Nevertheless, Wayne said, originally there were no plans for a Gatsby line. “Three years ago, Catherine Martin called us for the simple reason of doing some research and wanting to look at our archive,” Wayne said. “She was aware of the Fitzgerald connection to Brooks Brothers.”
Moore kept visiting, and over time, the store’s role evolved from consulting into making the costumes themselves—first for the extras in the party scene, then for the day scenes and eventually for the principal actors’ clothes. (Alas, Leo himself didn’t come in for a fitting; Martin handled that part of it herself.) “It wasn’t until all the items came out of production and were sitting on the rack in my office that I set up a meeting with Lou Amendola, our chief merchandising officer, and said, ‘I think we have more than movie costumes here. Many of these items are translatable.’”
Amendola agreed, which explains the stores now offering enough Jazz Age fineries to fill the trunk of a Dusenberg. The flashy but painfully cool collection is probably as much as a brand like Brooks Brothers is likely to swig from the pop-culture keg, but to Brooks’ thinking, the thinking is reversed: The Great Gatsby didn’t inspire these clothes so much as a 90-year-old Brooks Brothers catalog inspired Catherine Martin. “It’s life imitating art imitating life,” Wayne said, explaining that classic items like boater hats, suspenders and white-linen herringbone suits have been solid sellers for years.
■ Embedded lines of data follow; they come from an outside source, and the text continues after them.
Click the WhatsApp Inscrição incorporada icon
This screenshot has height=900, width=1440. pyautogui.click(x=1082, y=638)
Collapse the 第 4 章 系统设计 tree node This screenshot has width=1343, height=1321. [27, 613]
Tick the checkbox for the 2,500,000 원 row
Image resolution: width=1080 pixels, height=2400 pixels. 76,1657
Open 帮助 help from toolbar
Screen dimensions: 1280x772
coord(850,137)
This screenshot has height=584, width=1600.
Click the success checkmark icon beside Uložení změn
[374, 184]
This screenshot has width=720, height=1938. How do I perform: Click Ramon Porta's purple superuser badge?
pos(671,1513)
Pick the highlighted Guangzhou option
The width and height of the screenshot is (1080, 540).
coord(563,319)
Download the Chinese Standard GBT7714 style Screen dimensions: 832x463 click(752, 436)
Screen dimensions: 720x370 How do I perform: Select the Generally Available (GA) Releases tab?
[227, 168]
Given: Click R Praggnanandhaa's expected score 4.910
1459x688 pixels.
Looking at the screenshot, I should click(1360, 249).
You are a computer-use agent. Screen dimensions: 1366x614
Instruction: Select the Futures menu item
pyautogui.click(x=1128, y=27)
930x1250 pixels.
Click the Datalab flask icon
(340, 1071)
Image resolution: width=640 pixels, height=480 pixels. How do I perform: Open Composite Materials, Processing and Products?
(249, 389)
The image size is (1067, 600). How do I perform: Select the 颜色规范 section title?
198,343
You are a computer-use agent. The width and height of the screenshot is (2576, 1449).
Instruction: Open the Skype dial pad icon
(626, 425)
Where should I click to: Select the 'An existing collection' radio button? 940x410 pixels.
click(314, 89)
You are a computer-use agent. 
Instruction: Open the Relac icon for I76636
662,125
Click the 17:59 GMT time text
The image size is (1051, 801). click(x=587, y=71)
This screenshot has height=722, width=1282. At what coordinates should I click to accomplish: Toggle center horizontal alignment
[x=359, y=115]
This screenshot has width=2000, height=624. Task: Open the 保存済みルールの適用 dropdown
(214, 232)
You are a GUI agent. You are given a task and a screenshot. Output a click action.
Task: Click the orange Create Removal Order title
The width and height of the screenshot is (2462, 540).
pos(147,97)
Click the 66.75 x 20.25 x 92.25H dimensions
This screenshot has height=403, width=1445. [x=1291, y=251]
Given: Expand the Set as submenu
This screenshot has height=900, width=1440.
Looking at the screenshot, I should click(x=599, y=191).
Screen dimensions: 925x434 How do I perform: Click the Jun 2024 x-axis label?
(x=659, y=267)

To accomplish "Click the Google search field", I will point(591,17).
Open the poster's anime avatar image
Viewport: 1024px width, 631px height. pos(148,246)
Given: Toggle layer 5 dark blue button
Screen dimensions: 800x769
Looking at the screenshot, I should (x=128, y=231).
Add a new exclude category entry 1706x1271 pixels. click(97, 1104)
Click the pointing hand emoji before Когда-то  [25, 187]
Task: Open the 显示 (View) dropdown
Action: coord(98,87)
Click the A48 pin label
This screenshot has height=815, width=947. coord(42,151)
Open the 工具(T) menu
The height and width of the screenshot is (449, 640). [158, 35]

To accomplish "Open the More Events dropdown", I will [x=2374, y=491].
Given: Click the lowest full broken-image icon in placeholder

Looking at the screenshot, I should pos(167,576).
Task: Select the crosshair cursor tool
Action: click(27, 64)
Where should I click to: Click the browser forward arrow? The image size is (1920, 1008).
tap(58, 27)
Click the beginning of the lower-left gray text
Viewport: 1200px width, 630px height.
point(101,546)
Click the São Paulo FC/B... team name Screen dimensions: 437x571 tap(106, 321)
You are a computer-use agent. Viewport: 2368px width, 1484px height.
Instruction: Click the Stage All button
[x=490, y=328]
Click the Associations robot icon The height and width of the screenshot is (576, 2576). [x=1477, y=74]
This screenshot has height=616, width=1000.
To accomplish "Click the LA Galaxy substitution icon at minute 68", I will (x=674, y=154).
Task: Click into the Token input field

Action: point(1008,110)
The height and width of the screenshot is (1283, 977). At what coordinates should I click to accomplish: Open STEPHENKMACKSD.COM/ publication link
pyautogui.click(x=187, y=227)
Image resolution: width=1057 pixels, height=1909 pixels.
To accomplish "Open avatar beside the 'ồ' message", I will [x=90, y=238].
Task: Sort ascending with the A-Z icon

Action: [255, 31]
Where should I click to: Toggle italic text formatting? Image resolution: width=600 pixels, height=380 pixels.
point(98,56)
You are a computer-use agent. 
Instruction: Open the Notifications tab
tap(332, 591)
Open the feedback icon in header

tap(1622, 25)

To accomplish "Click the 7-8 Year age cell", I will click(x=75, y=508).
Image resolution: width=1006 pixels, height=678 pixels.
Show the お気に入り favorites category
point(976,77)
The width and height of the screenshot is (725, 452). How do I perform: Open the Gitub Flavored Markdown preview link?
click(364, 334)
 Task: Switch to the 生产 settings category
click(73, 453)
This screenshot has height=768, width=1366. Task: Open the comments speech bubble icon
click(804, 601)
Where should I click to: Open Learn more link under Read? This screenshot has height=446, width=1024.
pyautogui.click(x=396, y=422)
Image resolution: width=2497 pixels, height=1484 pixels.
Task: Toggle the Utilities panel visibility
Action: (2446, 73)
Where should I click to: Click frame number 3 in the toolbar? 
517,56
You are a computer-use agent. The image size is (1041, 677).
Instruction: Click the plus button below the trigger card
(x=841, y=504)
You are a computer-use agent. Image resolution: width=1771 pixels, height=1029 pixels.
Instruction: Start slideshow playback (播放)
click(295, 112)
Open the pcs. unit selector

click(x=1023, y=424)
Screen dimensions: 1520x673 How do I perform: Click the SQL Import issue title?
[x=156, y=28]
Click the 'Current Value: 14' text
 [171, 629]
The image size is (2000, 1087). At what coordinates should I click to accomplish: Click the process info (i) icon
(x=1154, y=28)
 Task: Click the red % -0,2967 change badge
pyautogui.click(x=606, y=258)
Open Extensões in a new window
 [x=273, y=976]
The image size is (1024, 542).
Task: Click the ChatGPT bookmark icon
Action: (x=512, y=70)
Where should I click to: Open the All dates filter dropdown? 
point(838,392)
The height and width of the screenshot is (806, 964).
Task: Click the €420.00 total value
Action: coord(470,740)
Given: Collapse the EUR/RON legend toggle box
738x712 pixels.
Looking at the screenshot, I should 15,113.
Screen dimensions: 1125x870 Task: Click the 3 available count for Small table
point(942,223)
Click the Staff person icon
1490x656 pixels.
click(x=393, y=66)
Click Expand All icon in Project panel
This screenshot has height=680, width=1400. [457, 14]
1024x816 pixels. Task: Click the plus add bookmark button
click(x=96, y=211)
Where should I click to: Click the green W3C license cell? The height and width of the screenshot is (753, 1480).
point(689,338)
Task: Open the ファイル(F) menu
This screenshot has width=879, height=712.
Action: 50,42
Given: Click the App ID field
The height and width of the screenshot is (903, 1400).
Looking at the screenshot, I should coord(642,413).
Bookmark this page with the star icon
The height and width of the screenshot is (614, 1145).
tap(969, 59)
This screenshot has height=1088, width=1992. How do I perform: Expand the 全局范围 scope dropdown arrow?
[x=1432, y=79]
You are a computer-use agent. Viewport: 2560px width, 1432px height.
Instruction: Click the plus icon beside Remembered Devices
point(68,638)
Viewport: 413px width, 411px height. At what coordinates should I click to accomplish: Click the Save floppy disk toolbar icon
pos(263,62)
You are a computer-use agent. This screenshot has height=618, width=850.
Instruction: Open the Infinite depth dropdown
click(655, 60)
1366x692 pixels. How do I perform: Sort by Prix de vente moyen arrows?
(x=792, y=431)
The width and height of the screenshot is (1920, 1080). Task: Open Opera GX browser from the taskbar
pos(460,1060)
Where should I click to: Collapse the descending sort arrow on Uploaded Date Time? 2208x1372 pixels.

In a sense, it simply took a movie to make them more visible.
“This goes way above the typical product placement,” said Andrew Saffir, founder of The Cinema Society, which throws film parties in New York for the sort of people used to standing on red carpets in Los Angeles. “For one, there’s a very real history between the brand and Fitzgerald. Second, Brooks Brothers are so associated with and known for patrician and traditional American clothing, their suits and dinner jackets lend themselves perfectly to [the Great Gatsby’s] characters and milieu.”
Saffir is saying more than it seems. While many a brand has drawn no small amount of inspiration from ages past, Brooks Brothers is one of the few to have actually been there for it—a thing that cannot be said for Ralph Lauren (credited with designing the duds of Jay Gatsby, played by Robert Redford, the last time Hollywood cranked out a Great Gatsby film in 1974). The same holds for Banana Republic and J. Crew, both of which might be channeling Don Draper’s skinny ties and narrow labels in their Mad Men-inspired collections—but neither brand existed in the early 1960s (or the late ones, either).
The only downside to Brooks’ authentic Gatsby threads: the country club prices to match. Those white and brown Spectator Wingtips? $598. A regatta blazer goes for $798. And the full tux? Including the onyx cufflinks, it’s $1,861.
But hey, if you want to look like you’re off to Gatsby’s place (and not the multiplex), what else are you going to wear?